Start zunächst mit 685 Übernachtungsplätzen

In der vergangenen Kältehilfesaison standen täglich 1043 Notübernachtungsplätze zur Verfügung. Die Auslastung war nach Angaben der sozialen Träger so hoch wie seit 2016 nicht mehr. Nun geht die Kältehilfe im Oktober zunächst mit 685 Plätzen an den Start und erweitert ihr Angebot dann nach und nach in den nächsten Wochen. Die Angebote sind sehr unterschiedlich. Ehrenamtliche kochen für obdachlose Menschen, schmieren Brote, geben Decken aus und sorgen für ein schützendes Dach über dem Kopf.

Vor 34 Jahren starteten Caritas, Diakonie, evangelische und katholische Kirchengemeinden erstmals die Berliner Kältehilfe. „Diese beispiellose ökumenische Hilfsaktion entwickelte sich im Laufe der Zeit zu einer Berliner Institution der Nächstenliebe“, sagt Caritas-Direktorin Ulrike Kostka. 

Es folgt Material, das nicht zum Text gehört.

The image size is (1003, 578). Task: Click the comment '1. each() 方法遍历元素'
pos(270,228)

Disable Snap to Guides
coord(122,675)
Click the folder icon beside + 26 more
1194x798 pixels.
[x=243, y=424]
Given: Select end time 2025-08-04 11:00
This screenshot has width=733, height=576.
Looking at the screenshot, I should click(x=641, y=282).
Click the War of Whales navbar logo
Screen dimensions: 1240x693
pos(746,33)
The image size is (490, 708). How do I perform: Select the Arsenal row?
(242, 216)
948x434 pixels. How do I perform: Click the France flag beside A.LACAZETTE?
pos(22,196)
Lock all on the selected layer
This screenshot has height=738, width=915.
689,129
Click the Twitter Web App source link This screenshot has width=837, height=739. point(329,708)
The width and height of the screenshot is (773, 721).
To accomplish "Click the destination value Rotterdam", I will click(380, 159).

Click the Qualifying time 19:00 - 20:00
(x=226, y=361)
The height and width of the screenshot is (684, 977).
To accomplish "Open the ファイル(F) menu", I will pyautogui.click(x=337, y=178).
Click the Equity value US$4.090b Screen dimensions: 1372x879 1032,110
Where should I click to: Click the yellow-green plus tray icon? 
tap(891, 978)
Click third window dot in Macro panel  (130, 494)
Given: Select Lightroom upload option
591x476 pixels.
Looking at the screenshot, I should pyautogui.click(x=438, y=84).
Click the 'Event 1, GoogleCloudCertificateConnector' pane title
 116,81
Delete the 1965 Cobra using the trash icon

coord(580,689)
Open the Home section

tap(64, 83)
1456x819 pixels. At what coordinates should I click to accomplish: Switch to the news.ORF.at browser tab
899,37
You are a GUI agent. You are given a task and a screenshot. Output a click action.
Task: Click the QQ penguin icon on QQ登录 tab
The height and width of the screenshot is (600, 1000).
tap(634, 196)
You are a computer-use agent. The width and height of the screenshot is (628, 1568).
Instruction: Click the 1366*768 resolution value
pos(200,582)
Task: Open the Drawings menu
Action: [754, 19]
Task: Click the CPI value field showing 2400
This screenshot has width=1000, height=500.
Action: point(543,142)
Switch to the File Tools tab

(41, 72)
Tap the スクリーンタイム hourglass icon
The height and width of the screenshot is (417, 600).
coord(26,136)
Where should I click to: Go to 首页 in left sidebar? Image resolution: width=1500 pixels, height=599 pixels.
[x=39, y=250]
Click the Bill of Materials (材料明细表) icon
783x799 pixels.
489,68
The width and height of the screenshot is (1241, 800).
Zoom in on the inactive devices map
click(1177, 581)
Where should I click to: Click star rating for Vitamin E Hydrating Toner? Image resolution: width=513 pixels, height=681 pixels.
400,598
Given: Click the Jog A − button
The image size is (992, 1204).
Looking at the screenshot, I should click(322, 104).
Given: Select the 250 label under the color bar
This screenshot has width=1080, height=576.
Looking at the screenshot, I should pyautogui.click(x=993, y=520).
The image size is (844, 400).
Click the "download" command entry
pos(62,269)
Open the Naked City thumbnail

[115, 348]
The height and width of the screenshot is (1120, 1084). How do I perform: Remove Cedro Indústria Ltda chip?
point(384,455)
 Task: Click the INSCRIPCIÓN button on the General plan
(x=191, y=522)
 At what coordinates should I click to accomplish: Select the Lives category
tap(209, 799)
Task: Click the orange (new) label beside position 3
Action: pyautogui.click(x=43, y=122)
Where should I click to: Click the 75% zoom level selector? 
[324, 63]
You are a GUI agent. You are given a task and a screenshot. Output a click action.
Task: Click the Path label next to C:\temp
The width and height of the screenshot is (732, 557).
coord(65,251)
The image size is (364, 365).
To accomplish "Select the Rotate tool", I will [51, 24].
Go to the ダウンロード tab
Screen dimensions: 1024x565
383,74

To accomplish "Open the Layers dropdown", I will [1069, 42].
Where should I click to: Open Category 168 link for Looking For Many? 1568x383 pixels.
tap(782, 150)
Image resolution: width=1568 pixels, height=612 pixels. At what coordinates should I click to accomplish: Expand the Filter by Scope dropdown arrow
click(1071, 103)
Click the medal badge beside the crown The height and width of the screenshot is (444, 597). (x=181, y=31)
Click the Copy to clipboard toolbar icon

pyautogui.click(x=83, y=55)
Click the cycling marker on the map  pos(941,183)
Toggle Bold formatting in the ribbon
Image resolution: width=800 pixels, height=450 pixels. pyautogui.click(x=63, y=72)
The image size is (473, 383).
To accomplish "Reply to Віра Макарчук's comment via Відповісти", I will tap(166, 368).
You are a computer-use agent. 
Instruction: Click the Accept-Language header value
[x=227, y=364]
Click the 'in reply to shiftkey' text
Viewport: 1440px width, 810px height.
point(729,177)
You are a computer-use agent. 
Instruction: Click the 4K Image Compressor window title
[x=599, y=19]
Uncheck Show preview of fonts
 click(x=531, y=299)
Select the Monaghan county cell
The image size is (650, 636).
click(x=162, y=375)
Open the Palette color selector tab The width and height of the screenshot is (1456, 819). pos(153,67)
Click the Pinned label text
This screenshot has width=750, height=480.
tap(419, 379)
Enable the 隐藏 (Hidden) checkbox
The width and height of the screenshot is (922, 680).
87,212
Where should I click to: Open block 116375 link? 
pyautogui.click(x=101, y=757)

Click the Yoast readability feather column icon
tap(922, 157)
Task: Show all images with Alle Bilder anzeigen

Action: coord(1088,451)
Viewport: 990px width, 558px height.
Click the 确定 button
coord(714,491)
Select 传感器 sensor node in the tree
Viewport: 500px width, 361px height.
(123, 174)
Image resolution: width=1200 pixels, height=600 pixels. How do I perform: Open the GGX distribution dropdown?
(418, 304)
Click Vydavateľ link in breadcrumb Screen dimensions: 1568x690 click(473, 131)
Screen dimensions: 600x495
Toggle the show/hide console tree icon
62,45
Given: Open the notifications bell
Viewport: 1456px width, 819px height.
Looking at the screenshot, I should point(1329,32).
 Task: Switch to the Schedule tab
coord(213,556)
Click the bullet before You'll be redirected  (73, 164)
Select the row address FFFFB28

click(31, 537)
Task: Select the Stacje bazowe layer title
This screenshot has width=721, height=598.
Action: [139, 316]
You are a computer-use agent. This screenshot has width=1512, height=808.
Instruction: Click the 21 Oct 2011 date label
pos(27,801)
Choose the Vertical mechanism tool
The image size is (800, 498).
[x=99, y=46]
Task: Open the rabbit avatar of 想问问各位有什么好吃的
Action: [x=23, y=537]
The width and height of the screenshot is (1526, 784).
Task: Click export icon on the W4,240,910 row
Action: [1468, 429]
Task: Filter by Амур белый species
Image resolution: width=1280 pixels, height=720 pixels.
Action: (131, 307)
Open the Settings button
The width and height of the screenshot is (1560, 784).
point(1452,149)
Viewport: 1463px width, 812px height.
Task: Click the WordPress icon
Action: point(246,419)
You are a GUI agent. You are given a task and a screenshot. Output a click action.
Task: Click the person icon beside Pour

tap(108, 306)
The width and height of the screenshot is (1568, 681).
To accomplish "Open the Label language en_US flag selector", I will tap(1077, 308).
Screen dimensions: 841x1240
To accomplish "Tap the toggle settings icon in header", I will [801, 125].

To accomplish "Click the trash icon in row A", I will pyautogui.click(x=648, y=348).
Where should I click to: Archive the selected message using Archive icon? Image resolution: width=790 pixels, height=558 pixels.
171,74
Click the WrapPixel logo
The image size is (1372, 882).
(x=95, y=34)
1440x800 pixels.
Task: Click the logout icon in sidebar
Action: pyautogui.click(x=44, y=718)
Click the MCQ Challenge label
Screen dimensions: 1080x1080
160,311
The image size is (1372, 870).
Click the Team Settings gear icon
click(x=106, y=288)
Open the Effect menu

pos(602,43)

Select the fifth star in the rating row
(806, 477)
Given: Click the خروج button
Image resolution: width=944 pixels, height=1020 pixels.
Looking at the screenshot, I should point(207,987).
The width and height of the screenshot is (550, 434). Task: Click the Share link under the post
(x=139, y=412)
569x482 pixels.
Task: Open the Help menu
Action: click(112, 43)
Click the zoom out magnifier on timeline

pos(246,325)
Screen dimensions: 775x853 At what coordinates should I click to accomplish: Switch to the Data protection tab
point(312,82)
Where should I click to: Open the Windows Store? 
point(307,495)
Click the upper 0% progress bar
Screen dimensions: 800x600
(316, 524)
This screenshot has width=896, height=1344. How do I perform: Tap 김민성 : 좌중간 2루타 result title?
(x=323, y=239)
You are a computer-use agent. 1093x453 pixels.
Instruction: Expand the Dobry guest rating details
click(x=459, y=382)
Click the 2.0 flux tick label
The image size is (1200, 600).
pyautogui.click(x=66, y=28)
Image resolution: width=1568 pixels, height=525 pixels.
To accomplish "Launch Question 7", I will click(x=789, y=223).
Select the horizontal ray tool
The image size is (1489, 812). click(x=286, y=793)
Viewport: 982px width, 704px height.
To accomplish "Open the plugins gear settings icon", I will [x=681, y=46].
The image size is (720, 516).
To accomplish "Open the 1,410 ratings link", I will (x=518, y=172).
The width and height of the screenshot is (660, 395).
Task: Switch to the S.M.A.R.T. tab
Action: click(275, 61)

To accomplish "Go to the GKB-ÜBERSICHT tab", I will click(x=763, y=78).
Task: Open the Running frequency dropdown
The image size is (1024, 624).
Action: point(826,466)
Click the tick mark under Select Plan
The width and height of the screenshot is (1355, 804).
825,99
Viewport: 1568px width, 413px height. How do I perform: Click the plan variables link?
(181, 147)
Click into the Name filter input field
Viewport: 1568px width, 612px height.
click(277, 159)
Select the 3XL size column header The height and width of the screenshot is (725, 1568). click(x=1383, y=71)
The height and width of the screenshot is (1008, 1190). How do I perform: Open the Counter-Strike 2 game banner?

Finanziert wird das Hilfsangebot, ebenso wie die medizinische Versorgung von Obdachlosen, in hohem Maß durch Spenden. Zudem stellt der Berliner Senat drei Millionen Euro zur Verfügung.

Ursprünglich startete die Kältehilfe im November, doch Berlins damalige Sozialsenatorin Elke Breitenbach (Linke) hatte sich in ihrer Amtsperiode dafür eingesetzt, dass das Angebot erweitert wurde, da die Not der Wohnungslosen zugenommen hatte und die Nächte auch im Oktober schon sehr kalt sein können.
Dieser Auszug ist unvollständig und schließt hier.